K SHAH1, F MURTAGH2, K MCGEECHAN3, S CRAIL4, A BURNS5, A TRAN1, RL MORTON1
1NHMRC Clinical Trials Centre, University of Sydney, Camperdown, Australia, 2Wolfson Palliative Care Research Centre, Hull York Medical School, University of Hull, Hull, United Kingdom, 3School of Public Health, University of Sydney, Camperdown, Australia, 4Royal Adelaide Hospital, Adelaide, Australia, 5Royal Free Hospital, London NHS Foundation Trust, Hampstead, United Kingdom
Aim: To compare health-related quality of life (HR-QOL) in those over 75-years managed with comprehensive conservative care or dialysis; and evaluate associations between HR-QOL and socio-demographic characteristics.

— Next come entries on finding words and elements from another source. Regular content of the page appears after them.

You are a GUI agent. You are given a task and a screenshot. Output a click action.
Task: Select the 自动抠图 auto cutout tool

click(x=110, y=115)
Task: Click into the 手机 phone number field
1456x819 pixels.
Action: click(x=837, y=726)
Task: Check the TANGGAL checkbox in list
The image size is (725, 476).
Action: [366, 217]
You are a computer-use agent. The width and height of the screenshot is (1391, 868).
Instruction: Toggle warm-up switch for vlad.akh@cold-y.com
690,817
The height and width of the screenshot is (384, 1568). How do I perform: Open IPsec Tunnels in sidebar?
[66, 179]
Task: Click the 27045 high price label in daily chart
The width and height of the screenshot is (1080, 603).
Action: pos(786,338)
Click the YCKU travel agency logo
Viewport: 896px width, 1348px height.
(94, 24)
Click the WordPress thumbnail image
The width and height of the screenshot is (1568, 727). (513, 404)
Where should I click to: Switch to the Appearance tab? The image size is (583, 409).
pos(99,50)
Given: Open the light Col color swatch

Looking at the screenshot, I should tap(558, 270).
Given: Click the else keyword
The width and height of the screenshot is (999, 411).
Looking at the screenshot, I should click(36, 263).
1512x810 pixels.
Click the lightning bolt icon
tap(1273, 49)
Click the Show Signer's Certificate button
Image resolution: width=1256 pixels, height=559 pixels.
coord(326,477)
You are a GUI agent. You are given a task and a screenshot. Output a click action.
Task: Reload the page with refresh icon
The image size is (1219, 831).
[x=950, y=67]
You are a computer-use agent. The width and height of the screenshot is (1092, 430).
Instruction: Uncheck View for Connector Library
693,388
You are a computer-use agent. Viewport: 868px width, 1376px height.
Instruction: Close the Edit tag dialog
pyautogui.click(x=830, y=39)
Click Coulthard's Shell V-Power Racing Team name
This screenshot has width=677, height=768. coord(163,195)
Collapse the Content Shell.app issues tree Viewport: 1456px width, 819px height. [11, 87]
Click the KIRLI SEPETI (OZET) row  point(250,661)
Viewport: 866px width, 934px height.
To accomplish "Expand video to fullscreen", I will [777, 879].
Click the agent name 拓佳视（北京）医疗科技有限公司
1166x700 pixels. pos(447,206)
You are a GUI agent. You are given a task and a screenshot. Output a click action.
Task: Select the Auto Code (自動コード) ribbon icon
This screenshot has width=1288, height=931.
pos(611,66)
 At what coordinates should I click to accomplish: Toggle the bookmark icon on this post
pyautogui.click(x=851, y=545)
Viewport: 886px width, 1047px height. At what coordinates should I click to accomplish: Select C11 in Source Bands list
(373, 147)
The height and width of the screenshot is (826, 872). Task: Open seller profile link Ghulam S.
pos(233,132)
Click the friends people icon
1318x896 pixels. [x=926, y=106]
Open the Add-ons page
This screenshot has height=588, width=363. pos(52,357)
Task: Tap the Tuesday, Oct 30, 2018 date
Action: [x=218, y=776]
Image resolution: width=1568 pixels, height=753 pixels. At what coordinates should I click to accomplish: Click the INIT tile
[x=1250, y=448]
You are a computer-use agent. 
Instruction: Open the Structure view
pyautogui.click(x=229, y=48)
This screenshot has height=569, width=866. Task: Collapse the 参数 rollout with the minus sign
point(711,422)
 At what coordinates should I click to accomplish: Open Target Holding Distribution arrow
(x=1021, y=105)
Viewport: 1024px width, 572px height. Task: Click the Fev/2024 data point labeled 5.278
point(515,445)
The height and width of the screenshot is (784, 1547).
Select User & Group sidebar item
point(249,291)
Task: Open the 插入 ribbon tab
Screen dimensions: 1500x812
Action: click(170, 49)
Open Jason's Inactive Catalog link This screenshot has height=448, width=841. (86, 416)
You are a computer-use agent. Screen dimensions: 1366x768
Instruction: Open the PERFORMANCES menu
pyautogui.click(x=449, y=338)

Background: Older people with end-stage kidney disease (ESKD) and their clinicians need information about likely HR-QOL with comprehensive conservative care or dialysis to inform treatment decisions.
Methods: Prospective cross-sectional study of HR-QOL in older people treated at Australian and UK renal units offering comprehensive conservative care and dialysis programs. HR-QOL was measured with the ShortForm-12 (SF-12) questionnaire and transformed into quality-adjusted survival (QALY) weights, known as utilities, using the SF-6D algorithm. Mean utilities on a 0-1 scale (0=death, 1=full health) and standard deviations were estimated using Australian and UK population values. Determinants of increased/decreased utility were investigated using univariate and multivariate linear regression models.
Results: Of 129 patients from 3 renal units, mean age 82 years [IQR 78-85], 65% males, 46 (36%) were managed with comprehensive conservative care and 83 (64%) managed with dialysis. The mean utility for 123 patients with complete data was 0.651 (SD=0.151) for comprehensive conservative care and 0.605 (SD 0.132) for dialysis. In multivariate analysis, utility was 0.084 lower for females compared with males (p=0.001); 0.060 lower for those without private health insurance compared to those with private health insurance (p=0.04) and 0.058 lower for those in the dialysis group versus comprehensive conservative care group (p=0.029). In each treatment group, the ‘social’ and ‘vitality’ domains of HR-QOL incurred the greatest decrement.
Conclusions: HR-QOL in this population of older people is estimated at around 60% to 65% of full health. For people over 75-years, comprehensive conservative care may offer quality of life benefits over dialysis.
Karan Shah is a Health Economist at NHMRC Clinical Trials Centre, University of Sydney. Prior to his full-time role as a Health Economist, he pursued Masters of Science in Health Economics at Heidelberg University in Germany. He has research interest in methodological development in estimating quality of life, within trial health economic models, quantitative research methods: systematic reviews, meta-analysis, statistical analysis, assessment of test evaluation and monitoring.